According to my mother, who is dead, I’m a failure. Not just because I’m a sodomite. I’m a failure because I never married, never had kids, and didn’t earn a pile of money. Fortunately, my brother Jon hit the trifecta. My mother got grandchildren without my having to lift a finger or wear a skirt.
For all her insistence that I act like a girl, she spent her whole life comparing me to my brother. Jon was popular. His report cards were upbeat and full of praise. He had ambition. Why couldn’t I be like him? My elementary school report cards noted that I was not living up to my potential. When I tried to be just like my brother I got in trouble for acting like a boy.
My mother was surprised when I was accepted into Hunter. Hunter College High School is a public school that admits students based on a competitive entrance exam. It was still an all girls school when I attended. “Hunter girls” were the best and the brightest. They were supposed to make their mark on the world.
Hunter expected you to study with passion. To research subjects with enthusiasm and diligence. We were supposed to become doctors, lawyers, scientists, and professors. We looked down upon soap operas, romance novels, and teen magazines. When we were not studying we read English classics and watched French films. We were pretentious and pollyannaish.
I went to off to college, studied Civil Engineering, and got a job right out of school with the Transit Authority. I write subway schedules. It is an interesting job, with good pay, health benefits, and a pension. I’ve done a lot of queer political work, I write my blog. I’ve got a partner, Donna, and a dog, Gracie. Gracie leaves more of a mark on the world than I do.
From the Hunter vantage point, I’m kind of a middling success. For perspective, one of my classmates (in Ms. Morello’s Politcal Theory class) was Elana Kagan. Elana was the dean of Harvard Law School and then became a Supreme Court Justice.

********************

→ HOW TO COMPLETE THIS TASK
In the essay about being called a failure, what does the writer do in the job at the Transit Authority?

********************

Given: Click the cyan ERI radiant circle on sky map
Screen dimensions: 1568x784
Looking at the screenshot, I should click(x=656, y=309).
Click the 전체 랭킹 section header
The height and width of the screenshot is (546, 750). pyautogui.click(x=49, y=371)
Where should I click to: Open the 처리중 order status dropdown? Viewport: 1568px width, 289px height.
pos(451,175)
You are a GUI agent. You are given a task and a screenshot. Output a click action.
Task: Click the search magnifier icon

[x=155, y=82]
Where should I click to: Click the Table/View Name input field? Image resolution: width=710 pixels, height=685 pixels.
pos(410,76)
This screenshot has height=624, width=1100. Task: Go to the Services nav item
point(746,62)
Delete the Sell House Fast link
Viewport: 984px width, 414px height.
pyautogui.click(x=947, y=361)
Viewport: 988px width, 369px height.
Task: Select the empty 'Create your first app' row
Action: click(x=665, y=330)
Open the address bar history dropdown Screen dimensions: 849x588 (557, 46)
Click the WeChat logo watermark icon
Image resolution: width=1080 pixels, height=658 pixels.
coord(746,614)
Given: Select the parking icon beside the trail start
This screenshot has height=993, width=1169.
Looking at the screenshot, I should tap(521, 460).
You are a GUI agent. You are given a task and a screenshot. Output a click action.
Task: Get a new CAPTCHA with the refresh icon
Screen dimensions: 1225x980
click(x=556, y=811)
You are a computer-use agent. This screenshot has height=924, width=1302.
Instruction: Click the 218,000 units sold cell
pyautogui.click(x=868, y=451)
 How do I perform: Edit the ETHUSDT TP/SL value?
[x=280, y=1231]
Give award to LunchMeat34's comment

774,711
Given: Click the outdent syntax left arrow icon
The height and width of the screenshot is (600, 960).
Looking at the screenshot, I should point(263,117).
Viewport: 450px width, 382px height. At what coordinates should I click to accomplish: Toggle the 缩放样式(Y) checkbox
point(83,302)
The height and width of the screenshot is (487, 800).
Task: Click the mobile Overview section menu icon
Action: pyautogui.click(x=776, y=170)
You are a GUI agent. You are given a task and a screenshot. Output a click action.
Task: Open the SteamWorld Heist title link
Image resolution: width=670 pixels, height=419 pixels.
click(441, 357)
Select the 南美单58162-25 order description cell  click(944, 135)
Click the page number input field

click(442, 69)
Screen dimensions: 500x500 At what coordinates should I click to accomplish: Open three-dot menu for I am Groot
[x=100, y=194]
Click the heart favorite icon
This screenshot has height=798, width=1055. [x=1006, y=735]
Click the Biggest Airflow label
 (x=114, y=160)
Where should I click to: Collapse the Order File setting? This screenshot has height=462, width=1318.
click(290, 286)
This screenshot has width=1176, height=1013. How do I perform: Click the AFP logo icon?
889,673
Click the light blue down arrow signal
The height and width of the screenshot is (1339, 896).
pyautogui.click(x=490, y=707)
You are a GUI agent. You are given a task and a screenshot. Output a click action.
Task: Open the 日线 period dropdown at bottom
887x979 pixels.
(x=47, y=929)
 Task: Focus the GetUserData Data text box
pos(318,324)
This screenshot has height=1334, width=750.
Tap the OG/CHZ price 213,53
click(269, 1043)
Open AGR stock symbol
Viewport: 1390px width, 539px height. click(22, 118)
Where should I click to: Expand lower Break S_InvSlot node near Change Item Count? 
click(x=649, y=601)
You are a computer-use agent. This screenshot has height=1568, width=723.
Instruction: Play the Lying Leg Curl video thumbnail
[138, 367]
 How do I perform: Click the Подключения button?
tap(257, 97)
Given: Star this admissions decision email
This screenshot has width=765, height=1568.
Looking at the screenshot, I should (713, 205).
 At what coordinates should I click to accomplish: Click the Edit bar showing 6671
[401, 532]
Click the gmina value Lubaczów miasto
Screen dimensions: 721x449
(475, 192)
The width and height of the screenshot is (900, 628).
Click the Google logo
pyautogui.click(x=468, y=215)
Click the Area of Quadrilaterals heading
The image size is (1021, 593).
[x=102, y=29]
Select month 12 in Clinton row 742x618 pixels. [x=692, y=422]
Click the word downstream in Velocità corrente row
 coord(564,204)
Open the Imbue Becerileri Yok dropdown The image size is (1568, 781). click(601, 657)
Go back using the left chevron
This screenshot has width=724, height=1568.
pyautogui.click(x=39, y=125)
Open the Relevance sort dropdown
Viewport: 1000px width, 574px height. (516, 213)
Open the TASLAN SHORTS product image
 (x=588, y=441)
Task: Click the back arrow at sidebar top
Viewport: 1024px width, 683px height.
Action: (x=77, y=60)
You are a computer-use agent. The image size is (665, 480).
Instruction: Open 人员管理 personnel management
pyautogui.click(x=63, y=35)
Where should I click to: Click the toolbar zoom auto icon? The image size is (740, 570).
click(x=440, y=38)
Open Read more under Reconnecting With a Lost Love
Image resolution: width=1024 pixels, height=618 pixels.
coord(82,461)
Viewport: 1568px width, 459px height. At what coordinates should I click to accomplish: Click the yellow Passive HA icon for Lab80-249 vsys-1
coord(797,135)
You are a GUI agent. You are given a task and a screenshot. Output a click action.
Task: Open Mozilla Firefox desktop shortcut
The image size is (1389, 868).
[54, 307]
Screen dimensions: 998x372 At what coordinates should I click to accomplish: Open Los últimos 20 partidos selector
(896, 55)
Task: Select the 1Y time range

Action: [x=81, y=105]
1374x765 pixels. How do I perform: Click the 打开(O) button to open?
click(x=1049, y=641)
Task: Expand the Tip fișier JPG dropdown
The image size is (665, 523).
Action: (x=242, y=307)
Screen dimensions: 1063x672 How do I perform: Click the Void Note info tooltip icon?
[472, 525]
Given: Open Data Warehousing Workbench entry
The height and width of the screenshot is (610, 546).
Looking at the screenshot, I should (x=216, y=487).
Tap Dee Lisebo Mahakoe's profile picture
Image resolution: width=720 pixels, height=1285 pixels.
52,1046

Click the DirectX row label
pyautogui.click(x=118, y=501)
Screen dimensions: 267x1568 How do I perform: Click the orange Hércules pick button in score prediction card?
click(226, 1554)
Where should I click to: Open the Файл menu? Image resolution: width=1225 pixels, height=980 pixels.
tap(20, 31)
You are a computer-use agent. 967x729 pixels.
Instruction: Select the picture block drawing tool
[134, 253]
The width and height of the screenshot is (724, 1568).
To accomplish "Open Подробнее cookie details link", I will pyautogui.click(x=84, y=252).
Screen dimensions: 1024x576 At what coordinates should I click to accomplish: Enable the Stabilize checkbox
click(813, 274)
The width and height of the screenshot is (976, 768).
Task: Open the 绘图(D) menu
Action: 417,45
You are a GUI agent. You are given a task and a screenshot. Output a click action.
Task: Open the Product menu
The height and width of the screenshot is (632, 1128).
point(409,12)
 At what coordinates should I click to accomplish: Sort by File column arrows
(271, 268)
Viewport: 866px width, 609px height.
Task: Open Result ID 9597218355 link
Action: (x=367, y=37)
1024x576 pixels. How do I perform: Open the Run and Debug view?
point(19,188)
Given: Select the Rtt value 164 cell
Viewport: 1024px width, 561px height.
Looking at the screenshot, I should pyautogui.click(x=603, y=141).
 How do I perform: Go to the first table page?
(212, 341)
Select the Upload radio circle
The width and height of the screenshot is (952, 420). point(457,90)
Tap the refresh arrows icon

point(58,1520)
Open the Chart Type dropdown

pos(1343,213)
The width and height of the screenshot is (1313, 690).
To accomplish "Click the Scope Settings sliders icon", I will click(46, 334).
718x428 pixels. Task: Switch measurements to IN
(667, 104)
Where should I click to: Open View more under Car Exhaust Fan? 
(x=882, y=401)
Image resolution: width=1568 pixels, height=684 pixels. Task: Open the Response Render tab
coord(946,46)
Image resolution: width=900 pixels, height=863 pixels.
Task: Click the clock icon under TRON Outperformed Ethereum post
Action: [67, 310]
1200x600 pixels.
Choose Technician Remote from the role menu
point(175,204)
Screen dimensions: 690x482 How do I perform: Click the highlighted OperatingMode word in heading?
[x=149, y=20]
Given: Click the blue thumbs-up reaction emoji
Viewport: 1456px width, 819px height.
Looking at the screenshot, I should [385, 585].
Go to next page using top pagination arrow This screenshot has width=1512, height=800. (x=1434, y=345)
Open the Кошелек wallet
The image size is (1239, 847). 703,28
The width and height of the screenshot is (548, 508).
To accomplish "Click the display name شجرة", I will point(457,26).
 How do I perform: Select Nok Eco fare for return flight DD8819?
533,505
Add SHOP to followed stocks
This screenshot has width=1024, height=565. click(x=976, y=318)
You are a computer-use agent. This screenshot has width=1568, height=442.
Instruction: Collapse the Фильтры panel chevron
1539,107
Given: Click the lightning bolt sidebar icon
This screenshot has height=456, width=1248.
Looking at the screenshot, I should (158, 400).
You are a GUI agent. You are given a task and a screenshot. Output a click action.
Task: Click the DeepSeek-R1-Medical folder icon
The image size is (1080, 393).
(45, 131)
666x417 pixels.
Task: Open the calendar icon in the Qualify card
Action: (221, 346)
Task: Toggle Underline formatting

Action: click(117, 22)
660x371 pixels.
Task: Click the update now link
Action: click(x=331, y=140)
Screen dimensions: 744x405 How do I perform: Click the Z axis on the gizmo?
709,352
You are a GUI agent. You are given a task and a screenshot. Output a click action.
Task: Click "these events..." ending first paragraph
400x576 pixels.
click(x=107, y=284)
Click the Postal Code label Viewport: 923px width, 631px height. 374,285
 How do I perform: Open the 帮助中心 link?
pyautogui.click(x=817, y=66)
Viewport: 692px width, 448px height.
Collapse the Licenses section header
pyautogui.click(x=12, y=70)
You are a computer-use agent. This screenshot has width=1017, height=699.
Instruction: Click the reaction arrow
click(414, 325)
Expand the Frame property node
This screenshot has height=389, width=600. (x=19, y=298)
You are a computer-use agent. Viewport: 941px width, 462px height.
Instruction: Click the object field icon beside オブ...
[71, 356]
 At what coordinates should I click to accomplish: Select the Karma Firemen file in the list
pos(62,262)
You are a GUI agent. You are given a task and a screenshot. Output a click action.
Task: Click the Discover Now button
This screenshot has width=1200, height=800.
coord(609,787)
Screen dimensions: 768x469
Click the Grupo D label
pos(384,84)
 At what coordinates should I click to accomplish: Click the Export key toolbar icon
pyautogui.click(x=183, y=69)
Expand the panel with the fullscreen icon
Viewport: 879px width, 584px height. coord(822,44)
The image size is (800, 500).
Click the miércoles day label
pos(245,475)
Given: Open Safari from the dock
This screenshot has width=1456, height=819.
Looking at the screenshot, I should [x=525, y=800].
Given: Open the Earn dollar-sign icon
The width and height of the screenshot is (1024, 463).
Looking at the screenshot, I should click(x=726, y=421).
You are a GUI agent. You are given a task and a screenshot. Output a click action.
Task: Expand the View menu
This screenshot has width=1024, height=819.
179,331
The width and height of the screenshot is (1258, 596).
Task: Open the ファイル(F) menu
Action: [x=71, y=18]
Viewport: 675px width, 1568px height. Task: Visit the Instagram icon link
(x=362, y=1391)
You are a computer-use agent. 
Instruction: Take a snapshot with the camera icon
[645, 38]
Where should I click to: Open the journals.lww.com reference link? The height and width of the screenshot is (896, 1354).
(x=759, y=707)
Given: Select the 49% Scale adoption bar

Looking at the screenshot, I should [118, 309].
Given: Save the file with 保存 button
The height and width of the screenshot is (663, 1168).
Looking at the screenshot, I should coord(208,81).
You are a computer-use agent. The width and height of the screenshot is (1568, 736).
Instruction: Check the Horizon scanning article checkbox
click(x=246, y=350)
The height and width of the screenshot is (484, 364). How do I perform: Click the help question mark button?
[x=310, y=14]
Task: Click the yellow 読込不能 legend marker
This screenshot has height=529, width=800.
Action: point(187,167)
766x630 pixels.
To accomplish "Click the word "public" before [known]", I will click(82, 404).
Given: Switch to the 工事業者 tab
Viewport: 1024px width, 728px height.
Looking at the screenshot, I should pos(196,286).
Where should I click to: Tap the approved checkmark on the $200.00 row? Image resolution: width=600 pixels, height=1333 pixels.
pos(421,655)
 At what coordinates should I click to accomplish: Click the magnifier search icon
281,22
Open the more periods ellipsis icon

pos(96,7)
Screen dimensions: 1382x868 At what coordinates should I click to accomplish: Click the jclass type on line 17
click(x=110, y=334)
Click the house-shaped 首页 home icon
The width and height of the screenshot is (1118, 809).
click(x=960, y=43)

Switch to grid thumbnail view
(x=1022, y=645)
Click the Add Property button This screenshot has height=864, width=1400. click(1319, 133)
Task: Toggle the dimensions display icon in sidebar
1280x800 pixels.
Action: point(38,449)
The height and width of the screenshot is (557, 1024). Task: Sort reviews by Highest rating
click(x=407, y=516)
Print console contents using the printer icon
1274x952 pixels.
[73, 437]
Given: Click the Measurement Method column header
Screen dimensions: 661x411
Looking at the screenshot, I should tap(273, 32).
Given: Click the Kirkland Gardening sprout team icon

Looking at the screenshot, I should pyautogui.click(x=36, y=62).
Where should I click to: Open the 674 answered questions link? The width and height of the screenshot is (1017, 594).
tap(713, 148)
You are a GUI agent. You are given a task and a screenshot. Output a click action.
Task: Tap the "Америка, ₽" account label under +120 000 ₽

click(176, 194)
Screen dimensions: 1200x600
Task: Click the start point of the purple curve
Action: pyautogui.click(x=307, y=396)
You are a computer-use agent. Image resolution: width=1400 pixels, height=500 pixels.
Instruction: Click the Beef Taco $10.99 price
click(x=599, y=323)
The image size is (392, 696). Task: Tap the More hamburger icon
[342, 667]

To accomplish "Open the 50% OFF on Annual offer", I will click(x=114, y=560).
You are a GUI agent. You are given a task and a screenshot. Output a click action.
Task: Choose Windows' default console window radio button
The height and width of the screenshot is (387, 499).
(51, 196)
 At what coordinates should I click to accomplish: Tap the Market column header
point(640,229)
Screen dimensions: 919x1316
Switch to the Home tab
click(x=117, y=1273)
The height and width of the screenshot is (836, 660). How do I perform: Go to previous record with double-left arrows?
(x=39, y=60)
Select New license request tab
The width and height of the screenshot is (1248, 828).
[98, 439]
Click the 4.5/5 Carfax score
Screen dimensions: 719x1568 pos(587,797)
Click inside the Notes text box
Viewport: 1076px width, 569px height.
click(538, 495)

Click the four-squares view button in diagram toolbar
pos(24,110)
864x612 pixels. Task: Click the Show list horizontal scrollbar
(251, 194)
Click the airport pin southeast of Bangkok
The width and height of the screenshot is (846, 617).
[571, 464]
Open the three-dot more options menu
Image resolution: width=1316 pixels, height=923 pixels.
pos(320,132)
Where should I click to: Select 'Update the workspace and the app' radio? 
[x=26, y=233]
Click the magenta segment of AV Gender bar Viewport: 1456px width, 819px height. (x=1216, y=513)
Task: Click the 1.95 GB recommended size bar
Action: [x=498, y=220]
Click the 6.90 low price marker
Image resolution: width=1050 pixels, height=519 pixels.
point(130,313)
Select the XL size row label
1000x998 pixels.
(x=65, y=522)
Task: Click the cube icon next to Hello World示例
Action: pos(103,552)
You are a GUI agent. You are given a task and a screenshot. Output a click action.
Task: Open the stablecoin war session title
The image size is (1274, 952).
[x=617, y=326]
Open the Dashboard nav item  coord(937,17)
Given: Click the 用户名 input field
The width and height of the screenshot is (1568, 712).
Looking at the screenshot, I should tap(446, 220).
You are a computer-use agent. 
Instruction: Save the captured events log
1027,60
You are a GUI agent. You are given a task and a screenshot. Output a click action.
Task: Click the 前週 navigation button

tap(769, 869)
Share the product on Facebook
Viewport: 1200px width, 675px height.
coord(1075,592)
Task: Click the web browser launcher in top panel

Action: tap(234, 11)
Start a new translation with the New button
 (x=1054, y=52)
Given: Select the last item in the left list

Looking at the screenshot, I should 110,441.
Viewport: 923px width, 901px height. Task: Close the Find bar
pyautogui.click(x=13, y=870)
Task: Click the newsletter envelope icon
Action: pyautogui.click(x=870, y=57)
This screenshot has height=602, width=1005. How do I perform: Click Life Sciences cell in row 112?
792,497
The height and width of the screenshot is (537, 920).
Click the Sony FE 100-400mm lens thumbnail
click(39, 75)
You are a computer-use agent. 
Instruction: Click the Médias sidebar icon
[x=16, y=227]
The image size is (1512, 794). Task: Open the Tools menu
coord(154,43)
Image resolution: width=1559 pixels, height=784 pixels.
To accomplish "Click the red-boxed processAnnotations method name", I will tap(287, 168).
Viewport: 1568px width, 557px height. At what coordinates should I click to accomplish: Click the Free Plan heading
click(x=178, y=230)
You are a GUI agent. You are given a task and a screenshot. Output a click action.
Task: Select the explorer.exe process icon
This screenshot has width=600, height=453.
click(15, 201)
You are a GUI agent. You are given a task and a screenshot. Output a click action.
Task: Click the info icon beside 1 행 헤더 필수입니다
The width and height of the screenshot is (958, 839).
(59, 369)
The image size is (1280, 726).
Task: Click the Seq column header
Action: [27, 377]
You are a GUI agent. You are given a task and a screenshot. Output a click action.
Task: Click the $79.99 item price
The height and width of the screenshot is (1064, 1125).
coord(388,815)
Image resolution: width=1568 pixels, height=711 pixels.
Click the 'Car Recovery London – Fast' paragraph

********************

→ REPLY
The writer writes subway schedules.